── Provided records ──

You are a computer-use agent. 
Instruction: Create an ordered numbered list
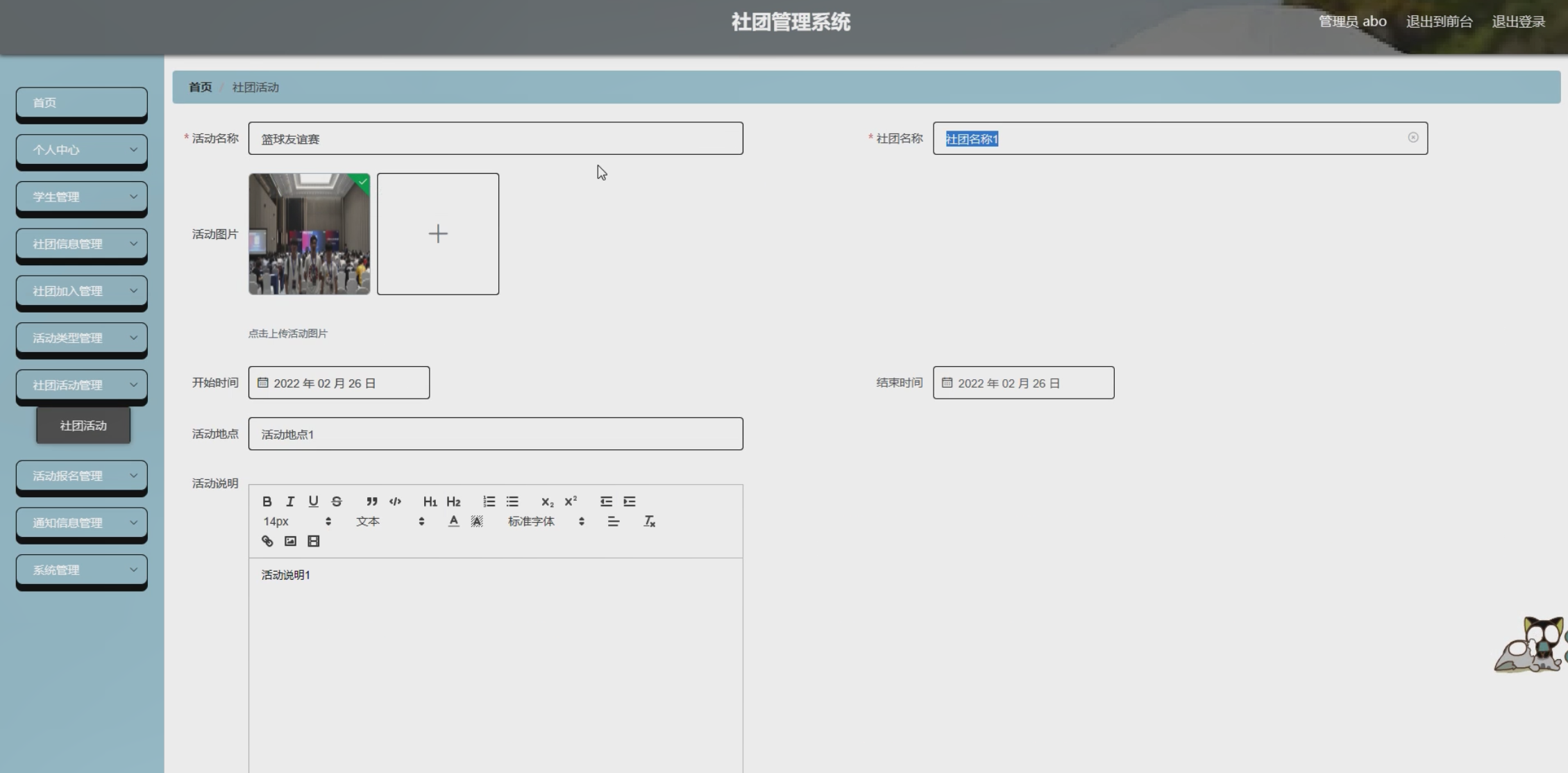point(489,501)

───
── Provided records ──

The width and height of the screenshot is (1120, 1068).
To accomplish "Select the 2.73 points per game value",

───
── Provided records ──

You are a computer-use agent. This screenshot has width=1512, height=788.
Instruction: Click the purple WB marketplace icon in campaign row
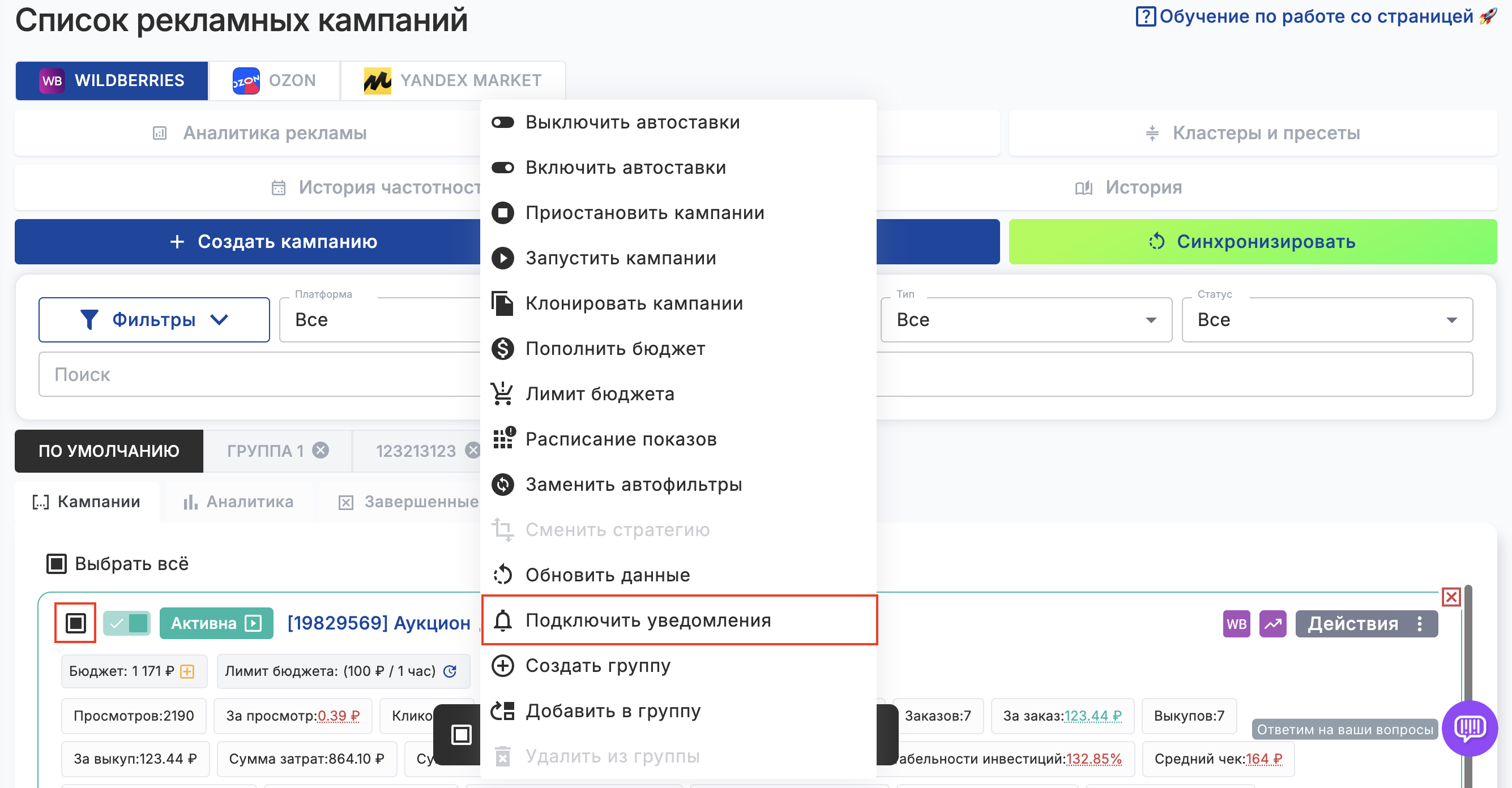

───

## Your instructions
The output should be exactly the lines above from the line containing "The width and" to the line containing "the 2.73 points", inclusive, with no other lines.

## Solution for this exercise
The width and height of the screenshot is (1120, 1068).
To accomplish "Select the 2.73 points per game value",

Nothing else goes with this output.